Schema as configuration. The schema isn’t code, it’s a markdown document the LLM reads. Want to change how pages are organized? Edit schema.md. Want a stricter quality bar? Add criteria. Want different tag conventions? Update the taxonomy section. No code changes needed.

Two-phase capture. Triage before extraction means 90% of sessions are dismissed with a single cheap API call (no tools, one turn). Only the worthwhile sessions trigger the full extraction pipeline. This keeps the auto-capture hook fast and inexpensive.

What’s It Actually Like to Use?

After a few days, the wiki has pages I didn’t explicitly create. They materialized from sessions where I was debugging Electron IPC issues, figuring out Bun’s SQLite API quirks, or making architecture decisions for other projects.

The query command is where it pays off:

wiki query "What did I learn about Electron IPC patterns?"

Instead of searching through old chat logs or trying to remember which session had that insight, the wiki has a consolidated page with cross-references to related topics. The synthesis was done at capture time, not query time.

It feels like a second brain that actually works. Not because the retrieval is smarter, but because the knowledge was organized when it was fresh.

Credit Where It’s Due

This project is a direct implementation of Andrej Karpathy’s LLM wiki gist. The three-layer architecture, the schema-driven approach, the ingest/query/lint operations: all from his design. What I added was an implementation layer. The Agent SDK integration, the auto-capture hook for Claude Code sessions, and the specific prompts and tooling to make it work as a CLI.

The gist is worth reading in full. The core insight, that LLMs should synthesize on write not on read, is one of those ideas that seems obvious in retrospect but changes how you think about knowledge management entirely. For where this persistent memory layer sits in the broader context-surface map (alongside CLAUDE.md, skills, and MCP), see Context Engineering in Practice.

Frequently Asked Questions

How much does auto-capture cost per session?

Triage is a single-turn call with no tools, so it costs fractions of a cent. Most sessions fail triage and stop there. When a session does pass, the full extraction typically runs $0.01-0.05 depending on transcript length and how many pages need updating.

Does this work with LLMs other than Claude?

Not currently. wiki-cli is built specifically on the Claude Code Agent SDK, which gives the agent access to file system tools (Read, Write, Glob). You could adapt the prompts for another model, but you’d need to replace the agent orchestration layer entirely.

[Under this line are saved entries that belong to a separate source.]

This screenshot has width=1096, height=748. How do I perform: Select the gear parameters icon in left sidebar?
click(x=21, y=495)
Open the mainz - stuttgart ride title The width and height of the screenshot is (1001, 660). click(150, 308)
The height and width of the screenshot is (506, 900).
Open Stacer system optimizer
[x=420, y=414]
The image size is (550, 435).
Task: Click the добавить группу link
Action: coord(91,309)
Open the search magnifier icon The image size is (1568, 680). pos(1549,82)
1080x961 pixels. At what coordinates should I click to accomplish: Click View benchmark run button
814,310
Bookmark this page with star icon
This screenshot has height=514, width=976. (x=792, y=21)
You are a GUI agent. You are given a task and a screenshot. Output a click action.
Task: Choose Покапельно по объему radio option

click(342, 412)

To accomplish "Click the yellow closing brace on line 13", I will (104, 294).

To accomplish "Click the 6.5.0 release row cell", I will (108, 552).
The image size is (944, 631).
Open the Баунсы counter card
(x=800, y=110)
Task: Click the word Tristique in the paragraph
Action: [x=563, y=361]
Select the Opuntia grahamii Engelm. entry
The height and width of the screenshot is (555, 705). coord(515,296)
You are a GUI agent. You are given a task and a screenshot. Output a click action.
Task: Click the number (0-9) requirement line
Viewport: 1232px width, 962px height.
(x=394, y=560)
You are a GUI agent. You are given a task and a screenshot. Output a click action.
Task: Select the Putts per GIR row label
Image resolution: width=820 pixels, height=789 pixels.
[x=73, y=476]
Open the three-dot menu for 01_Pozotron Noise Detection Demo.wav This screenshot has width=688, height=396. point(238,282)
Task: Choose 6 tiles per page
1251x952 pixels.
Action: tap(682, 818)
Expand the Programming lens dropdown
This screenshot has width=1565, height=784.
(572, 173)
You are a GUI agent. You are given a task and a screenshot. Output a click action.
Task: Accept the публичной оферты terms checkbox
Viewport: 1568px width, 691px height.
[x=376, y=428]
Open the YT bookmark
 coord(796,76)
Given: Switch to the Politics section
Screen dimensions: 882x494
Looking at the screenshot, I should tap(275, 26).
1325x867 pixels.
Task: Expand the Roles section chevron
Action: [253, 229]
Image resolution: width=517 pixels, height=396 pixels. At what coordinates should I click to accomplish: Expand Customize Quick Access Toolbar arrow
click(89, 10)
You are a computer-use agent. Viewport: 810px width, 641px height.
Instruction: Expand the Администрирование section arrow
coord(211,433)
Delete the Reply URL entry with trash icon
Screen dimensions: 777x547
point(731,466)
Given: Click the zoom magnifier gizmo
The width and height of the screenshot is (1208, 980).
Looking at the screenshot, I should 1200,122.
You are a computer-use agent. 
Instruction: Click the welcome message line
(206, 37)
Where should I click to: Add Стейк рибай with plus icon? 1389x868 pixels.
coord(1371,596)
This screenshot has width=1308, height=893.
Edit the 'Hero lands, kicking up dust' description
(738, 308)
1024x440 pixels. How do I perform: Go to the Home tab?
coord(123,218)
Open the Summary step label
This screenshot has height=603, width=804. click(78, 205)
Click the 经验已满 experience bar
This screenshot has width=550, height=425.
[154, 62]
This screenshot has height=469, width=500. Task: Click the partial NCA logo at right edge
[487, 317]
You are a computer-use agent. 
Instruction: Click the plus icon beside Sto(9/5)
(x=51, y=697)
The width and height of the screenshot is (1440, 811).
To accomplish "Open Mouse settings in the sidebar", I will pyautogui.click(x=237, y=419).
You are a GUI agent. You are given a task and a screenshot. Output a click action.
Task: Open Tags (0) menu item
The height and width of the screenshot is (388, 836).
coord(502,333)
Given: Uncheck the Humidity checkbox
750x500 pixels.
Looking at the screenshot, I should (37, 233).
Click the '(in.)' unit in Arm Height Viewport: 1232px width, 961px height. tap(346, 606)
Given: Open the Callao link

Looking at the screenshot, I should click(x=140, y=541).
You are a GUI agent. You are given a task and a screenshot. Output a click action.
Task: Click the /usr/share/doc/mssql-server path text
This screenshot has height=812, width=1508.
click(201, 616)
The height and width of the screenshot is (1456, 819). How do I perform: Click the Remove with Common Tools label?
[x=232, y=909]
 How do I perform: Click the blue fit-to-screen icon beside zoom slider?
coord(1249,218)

How does it scale as the wiki grows?

The keyword-matching approach works well up to a few hundred pages. Beyond that you’d probably want to add vector search for page selection. The architecture makes this straightforward since you’d only need to swap out matchPages() in index-parser.ts.

Can I use this across multiple machines?

Yes. Point WIKI_HOME at a synced directory (Dropbox, iCloud, git repo) and the wiki is available everywhere Claude Code is installed. The files are just markdown and JSONL, so conflicts are easy to resolve.

What if the LLM makes a mistake in a wiki page?

Run wiki lint to catch contradictions and stale info. You can also edit pages directly since they’re just markdown files. The next ingest or capture will respect your manual edits.

Try It

The project is built with Bun and requires Claude Code to be installed and authenticated. The entire implementation is about 500 lines of TypeScript across a handful of files.

git clone https://github.com/iceinvein/wiki-cli
cd wiki
bun install
bun run bin/wiki.ts init

Then just use Claude Code normally. The wiki builds itself.